Gece gündüz onlarla yatıyoruz, onlarla kalkıyoruz...
Yakında evde vahşi yaşam turları düzenleyebiliriz yani :))

Bu kadar vıdıvıdı dan sonra gelelim dün akşamki ev halimize...
Akşam iş dönüşü eve gelinir, yemek yenilir, yıkanılır, sohbet edilir ve geçilir DVD nin başına...
Fırsat bu fırsattır diyip ütü masasıda tv nin karşısına kurulur...
Ben sakin sakin ütü yaparken böcüğümde ağzı bir karış açık belgesel izler :))
Ama saniyelik bir süre ile kafamı kaldırdığımda birde ne görüyüm...
Maymun türünden bir yırtıcı eline almış bir kertenkele çıtır çıtır yiyor hemde yakın çekimde !!!!!!!!!
Ürkmemi ve tiksinmemi bir kenara koyarak odaklanmış olan böcüğümün dikkatini farklı bir yere çekmeye çalıştım hemen can havliyle....
Ama bizimki gayet sakin, kafa çevrilecek bana doğru da göz ayrılamıyor bir türlü ekrandan :))
Bende geçiverdim ekranın önüne...
Benim çok bilmiş ukala böcüğüm ne dese beğenirsiniz ????

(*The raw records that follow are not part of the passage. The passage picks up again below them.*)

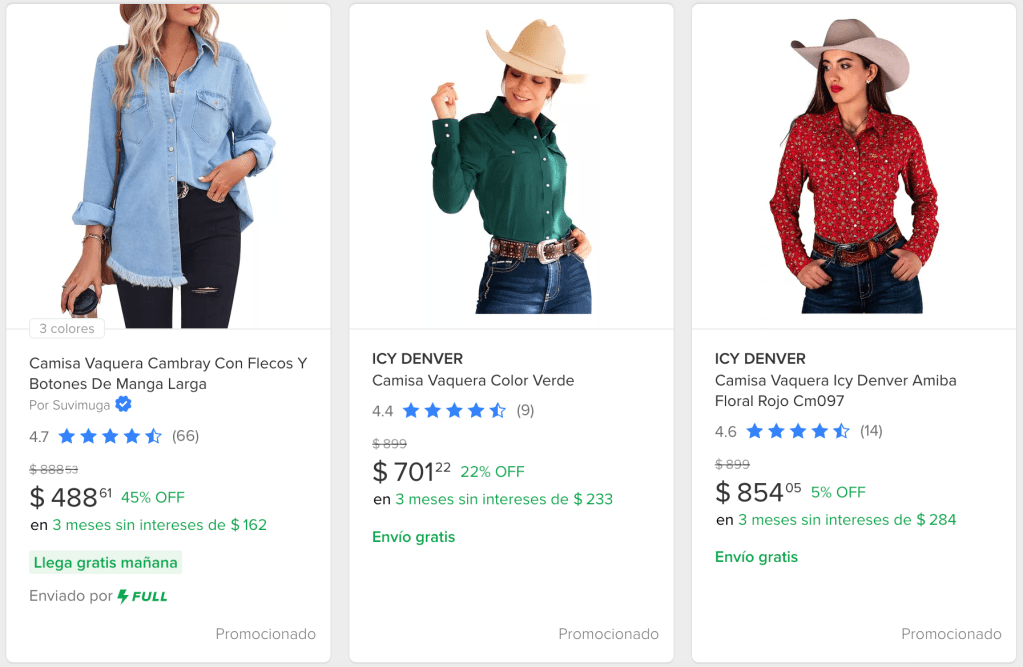Click the $488 price of denim shirt
1023x667 pixels.
(x=71, y=497)
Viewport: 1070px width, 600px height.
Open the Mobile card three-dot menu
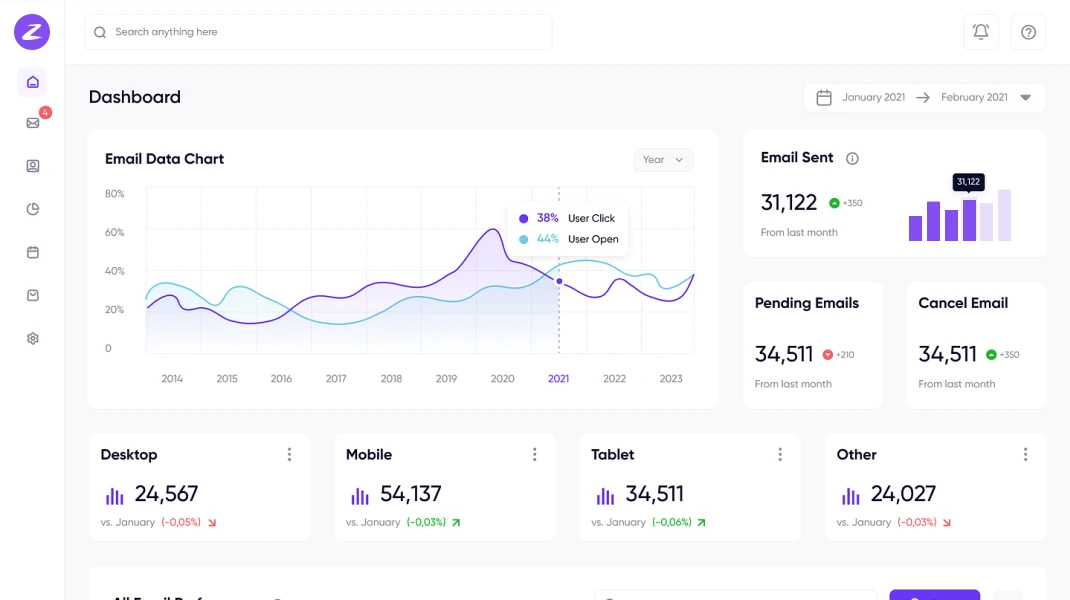[x=534, y=455]
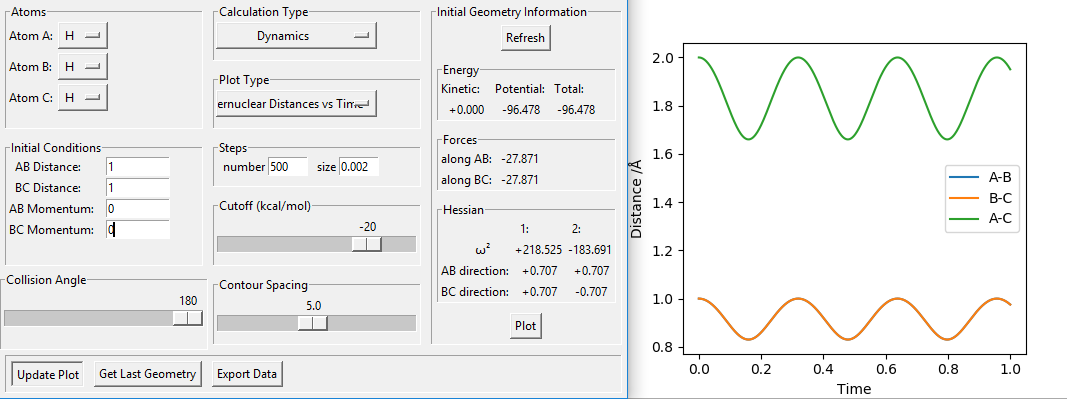Expand the Calculation Type Dynamics dropdown
Screen dimensions: 1067x399
[x=296, y=36]
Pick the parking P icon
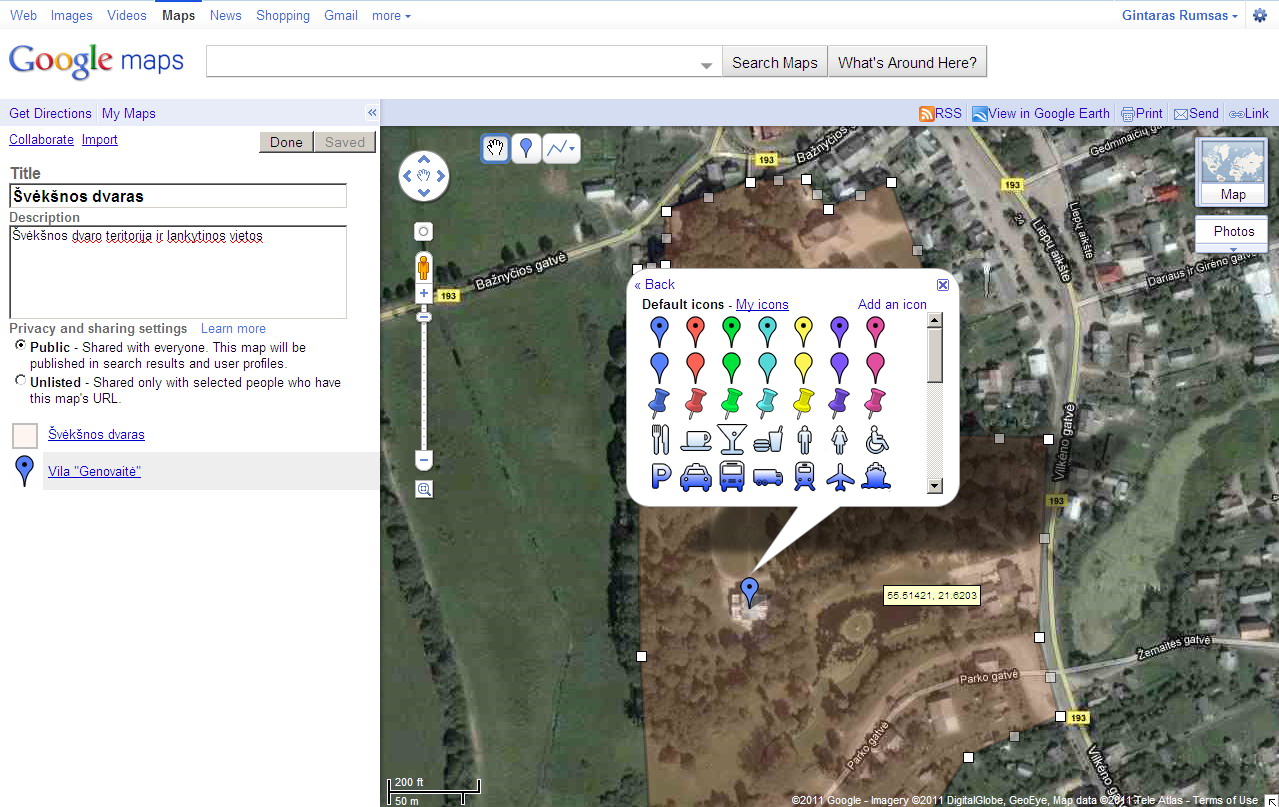The image size is (1279, 807). pos(659,477)
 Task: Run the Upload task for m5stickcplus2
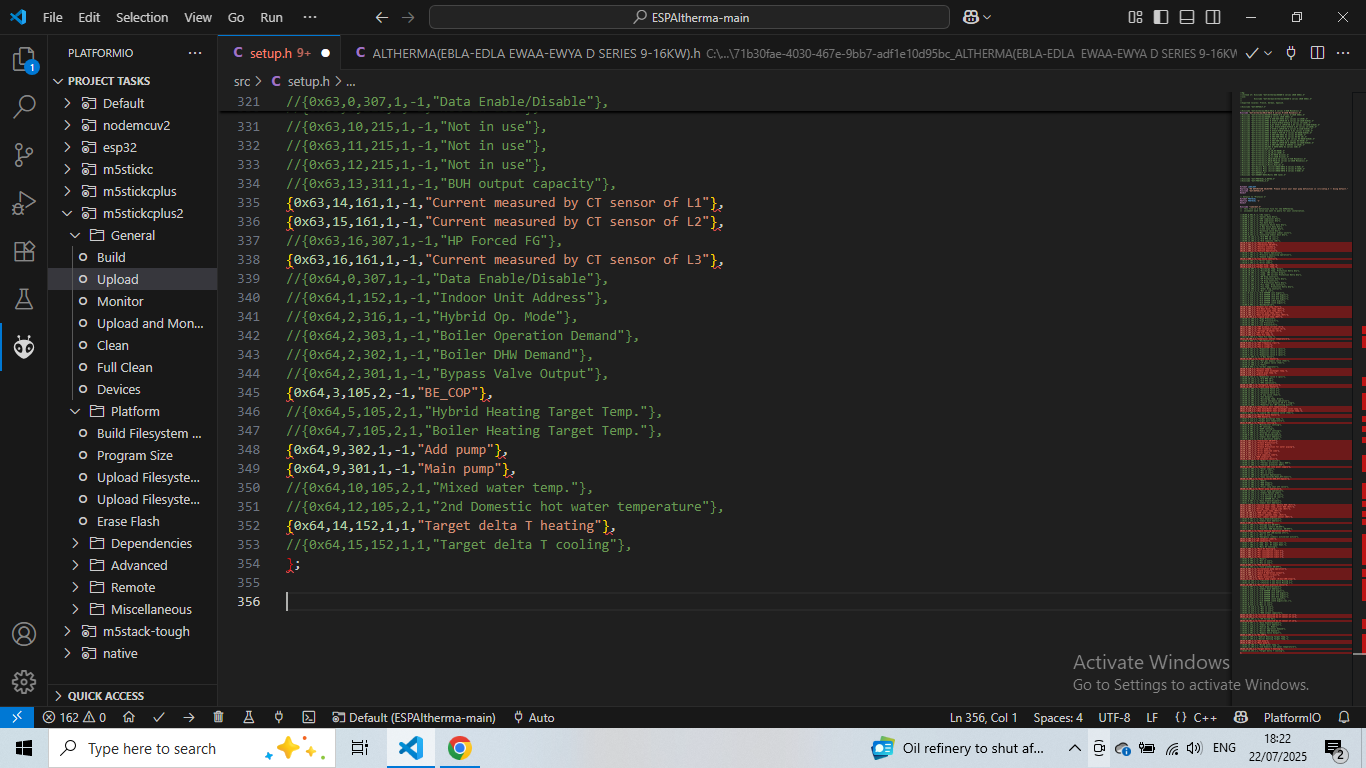pos(118,279)
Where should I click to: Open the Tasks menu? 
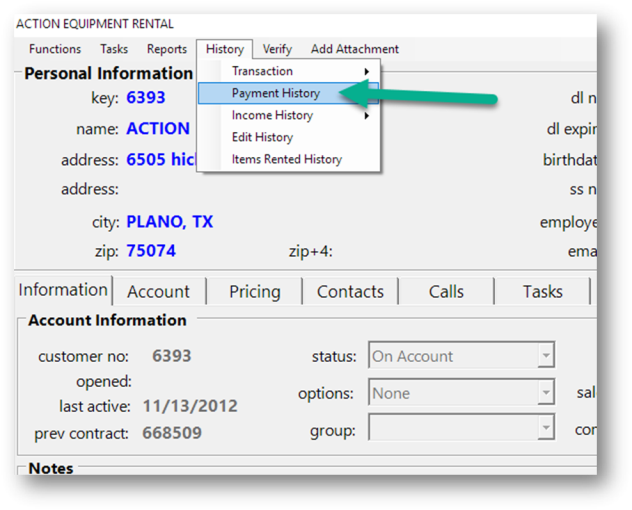point(114,49)
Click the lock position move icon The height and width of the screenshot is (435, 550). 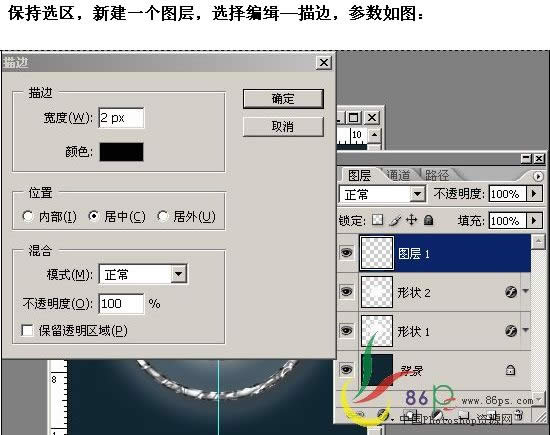[x=411, y=220]
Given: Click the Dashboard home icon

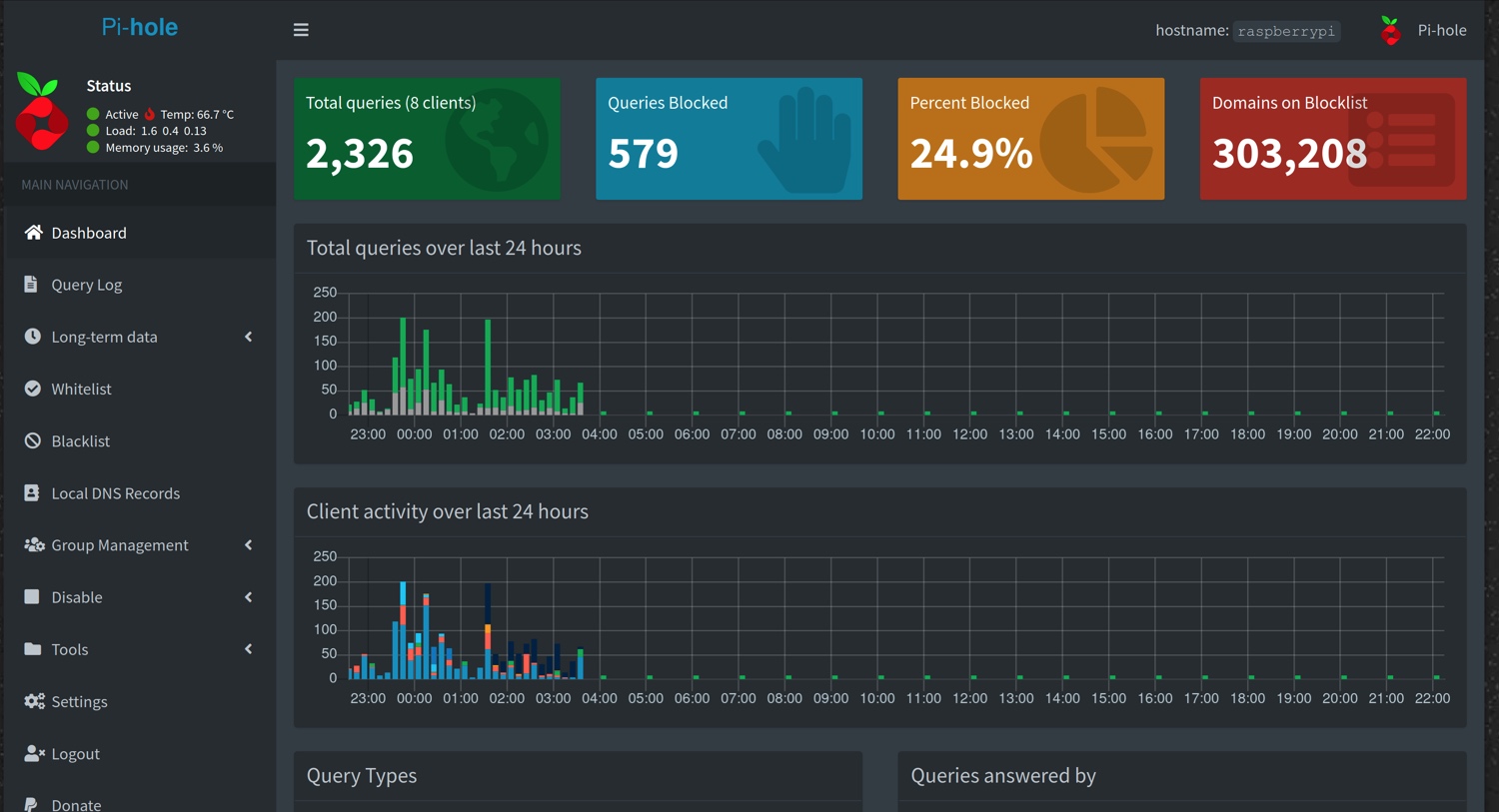Looking at the screenshot, I should coord(33,233).
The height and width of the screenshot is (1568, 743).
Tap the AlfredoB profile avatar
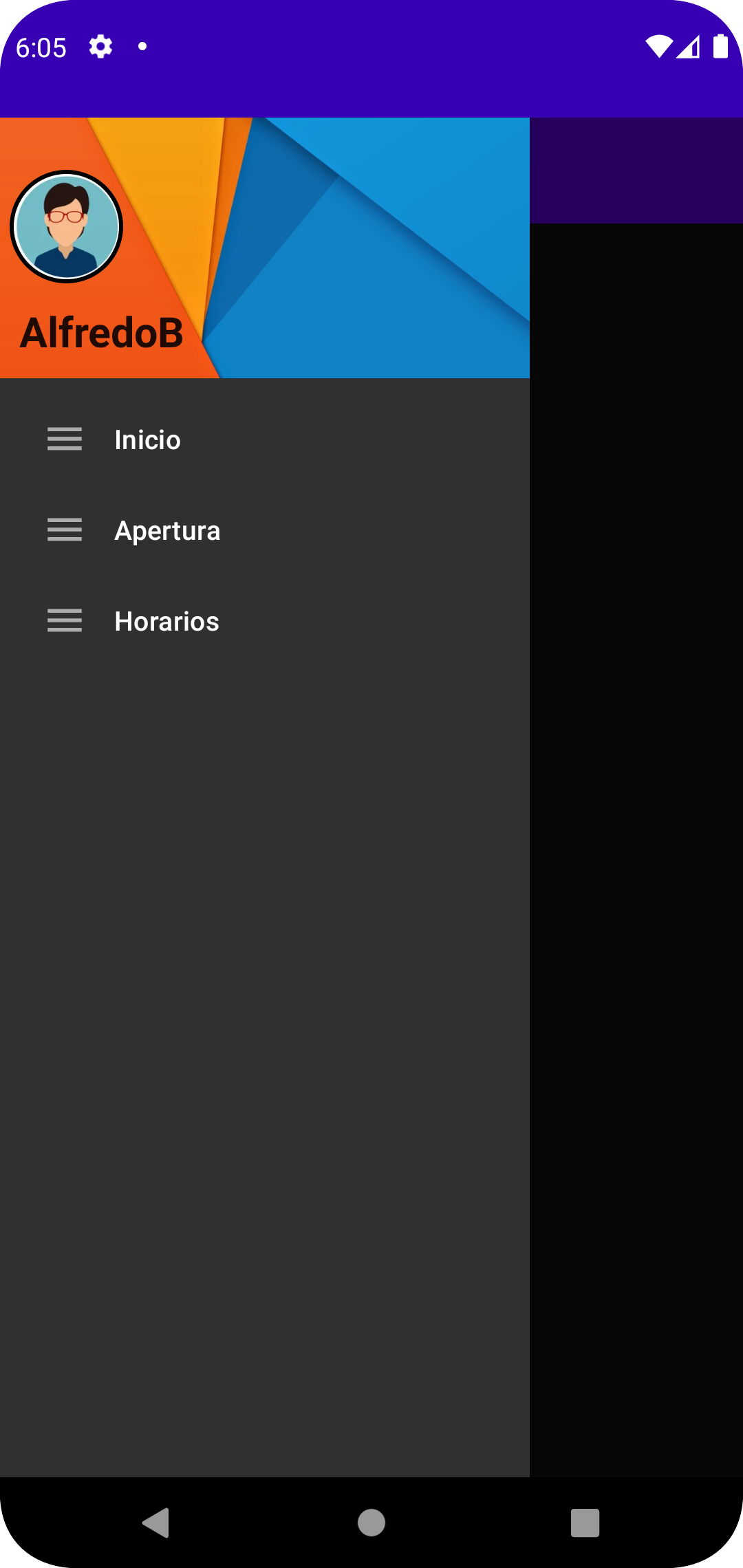click(66, 227)
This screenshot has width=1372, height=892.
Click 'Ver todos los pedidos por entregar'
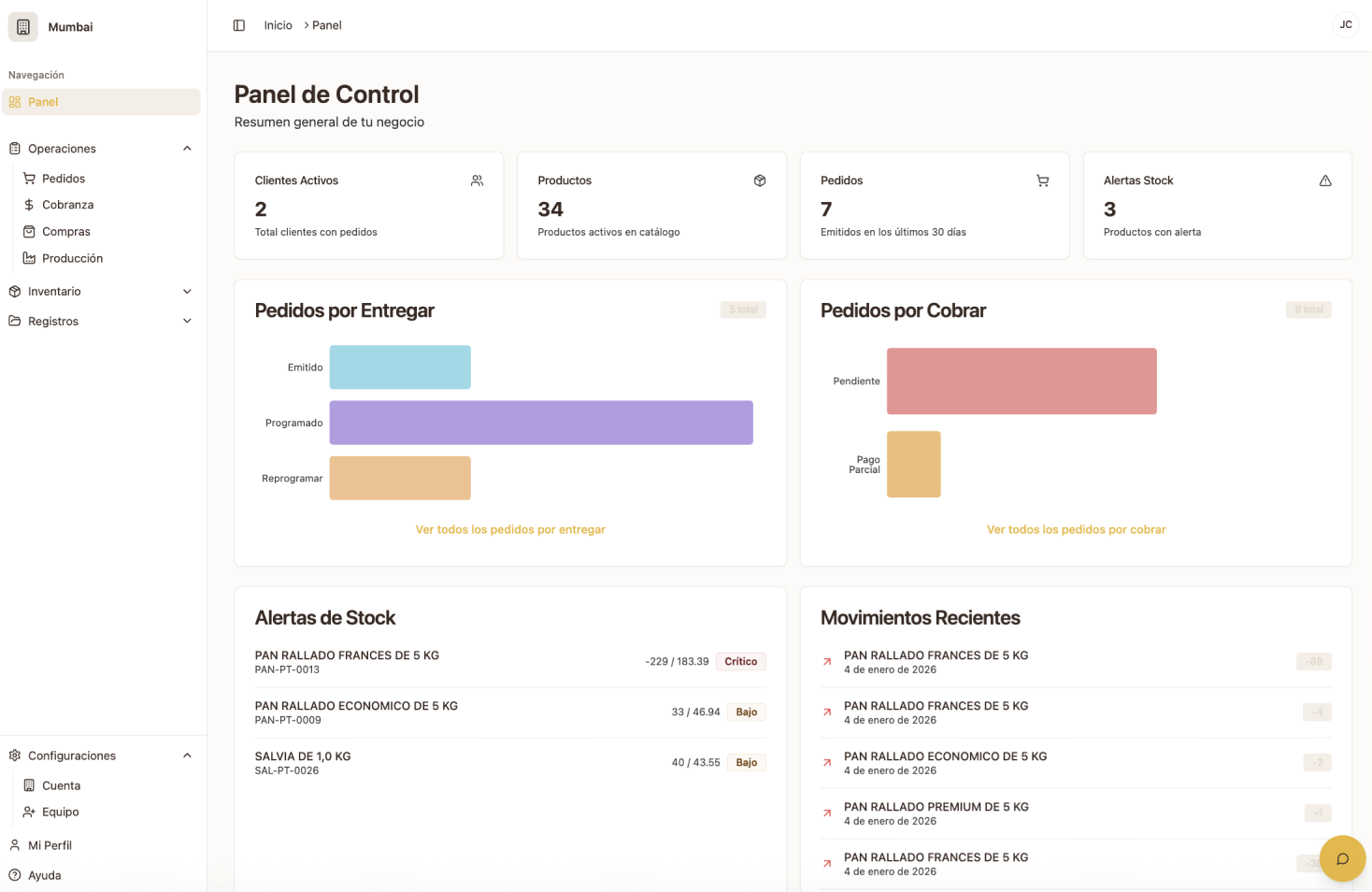(510, 529)
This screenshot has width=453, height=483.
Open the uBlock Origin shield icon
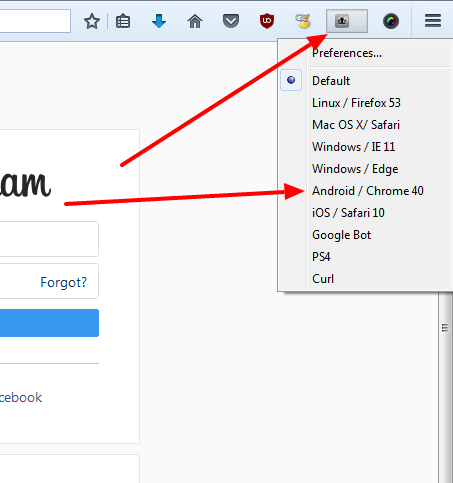[267, 21]
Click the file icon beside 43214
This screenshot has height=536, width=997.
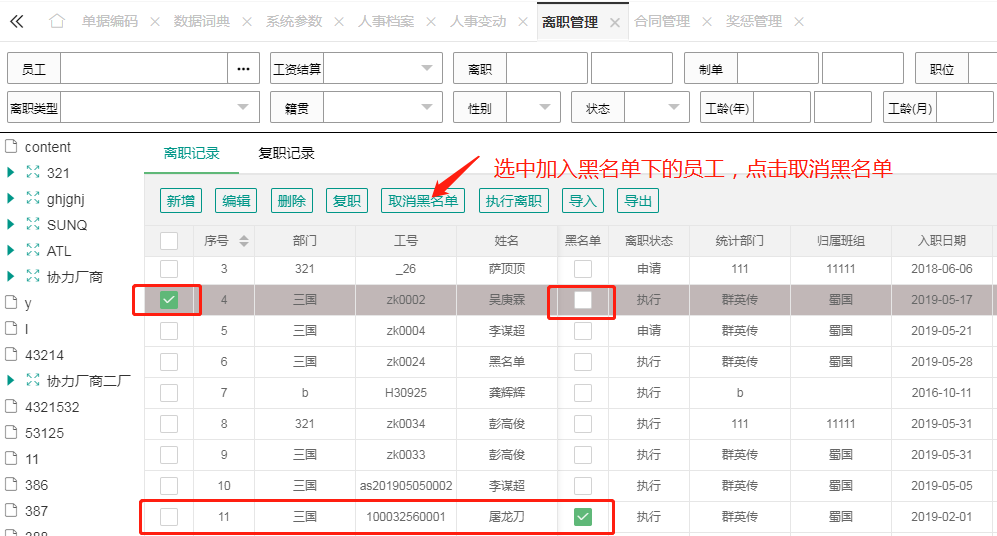pyautogui.click(x=12, y=355)
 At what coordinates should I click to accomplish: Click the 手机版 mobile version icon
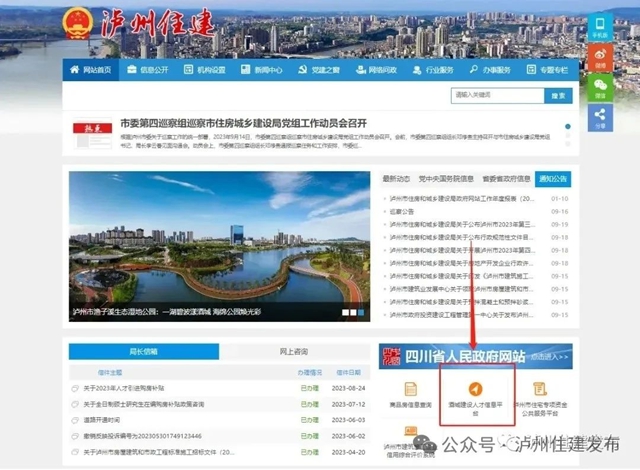pos(600,27)
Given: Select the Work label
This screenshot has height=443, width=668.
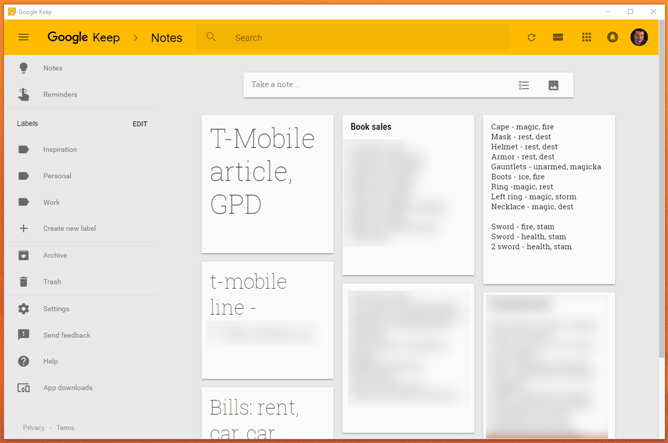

"Korkma annecim korkma (yan yan gülüyor bu arada) Bunlar vahşi hayvanlar... Bizim gibi pişirip yemiyorlar o yüzden onlara vahşi hayvan diyorlar"
demezmi !!!!
Evet öyle ama diye başlayan cümlemi tamamlamama izin vermeden de
"Merak etme buralarda yaşayamazlar onlar" diyede kapatıverdi ağzımı...

Bizim böcük çoktan kendini aşmış anlayacağınız:))

19 Aralık 2015

içimizde bir yer


Bugün hafta sonu ve ben çalışıyorum...
Yani şu ana kadar çalıştım...
Biraz önce de sizleri gezdim elimden geldiğince...
Ohhh çok keyifliydi...
İşten kaytarmacanın bir numaralı sorumlusu blogseverliğim :)))
Bir gün işten kovulursam ahanda bu sebeptendir...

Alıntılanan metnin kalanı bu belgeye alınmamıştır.